Question: If I clone a branch from Github and the branch that I wanted was not moved to my local machine, what should I do to get that branch from the remote? 

Answer: git checkout -t origin/<branch name>


//Should I use
[NSMutableArray new];
[[NSMutableArray alloc] init];

Answer: It’s up to you. The latter is more consistent because sometimes you might

[[NSMutableArray alloc] initWithArry:newArray];


//Should I use
[newString length];

Answer: Dot notation is more readable, but opinions may differ, sometimes within the same person.

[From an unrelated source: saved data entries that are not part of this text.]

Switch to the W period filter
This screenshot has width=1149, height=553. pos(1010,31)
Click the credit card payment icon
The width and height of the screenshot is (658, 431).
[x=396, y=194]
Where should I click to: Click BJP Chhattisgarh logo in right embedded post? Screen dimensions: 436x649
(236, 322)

Ex.

Dot notation in Objective-C: 100% Pure Evil

In Which I Embrace Dot Notation

Week 1 Mistakes and Lessons

Topics: Git/Github, Environment Setup, Objective-C basics (loops, methods), unit testing, NSArray, NSDictionary

Mistakes and Lessons

1. Mistake: Going directly into Xcode with a half-baked plan leads to a lot of spinning my wheels and rabbit holes.

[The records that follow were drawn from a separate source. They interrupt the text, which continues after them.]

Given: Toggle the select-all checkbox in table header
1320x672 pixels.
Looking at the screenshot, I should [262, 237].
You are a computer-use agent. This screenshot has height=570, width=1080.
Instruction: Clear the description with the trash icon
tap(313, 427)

What happens here is that I think I know what I want to do in my head, sort of, but I don’t have the steps explicitly worked out yet and so as I write, I concentrate on one part of the program and forget details that I hadn’t accounted for in the other parts. Any thing that I find myself doing is just spamming different code and praying for it to work. I’m using the computer to validate for me instead of having a plan and running code that I think will work.

Lesson: Know how to do a task without a computer before trying to tell a computer to do it.

2. Mistake: not paying enough attention to spelling.

Spot what’s wrong with this for loop:

for (NSinteger fiboCounter = 1; fiboCounter < numberInFiboSequence; fiboCounter++)
    NSNumber *currentFiboNumber = fiboNumbers[fiboCounter];
    NSNumber *previousFiboNumber = fiboNumbers[fiboCounter - 1];
    NSInteger nextFiboNumber =  [currentFiboNumber integerValue] + [previousFiboNumber integerValue];
    fiboNumbers[fiboCounter+1] = [NSNumber numberWithInteger:nextFiboNumber];

Yeah, that’s right. It’s the NSinteger in the first line. It should be NSInteger.   I was getting missing identifier errors for the fiboCounter, which totally didn’t make sense, because I had already initialized it (I thought).

Lesson:  Misspelling sucks, listen to Xcode.

3. Mistake: thinking that doing everything by myself is more original and superior to copying other people’s way of doing things.

First of all, pretty much nothing is completely original.

Everything is a remix of previous things made. Why would you want to ignore how other people are doing it anyway?

“If I have seen further, it is by standing on the shoulders of giants.” 

-Isaac Newton

Even this quote proves my point. Newton was a smart guy, probably on of the few that actually did make significant advances in science. Despite that, the idea of “shoulders of giants” wasn’t original to Isaac Newton. He was preceded 500 years earlier by Bernard of Chartres.

When I first approach a problem, multiple ways of solving the problem will appear in my mind. If I was working alone, I might implement one and then try another one. The benefit of having a class of people who are working on the same problems means that I can crowdsource other solutions from them. They can teach me smart methods that I didn’t even know existed and I can learn 19 new methods in the time it would take to learn one.

Pair programming is another great way to learn from classmates. I might have my way of doing it, but pairing means that I must contemplate another person’s way as I am still solving the problem and can follow it all the way through. An additional benefit is providing motivation to finish and having someone to celebrate with when we’re done.

Lesson: Solve the problem one way and then rely on my classmates to give me other ideas for solving the same problem. Even better, pair with another person to program it, especially late at night.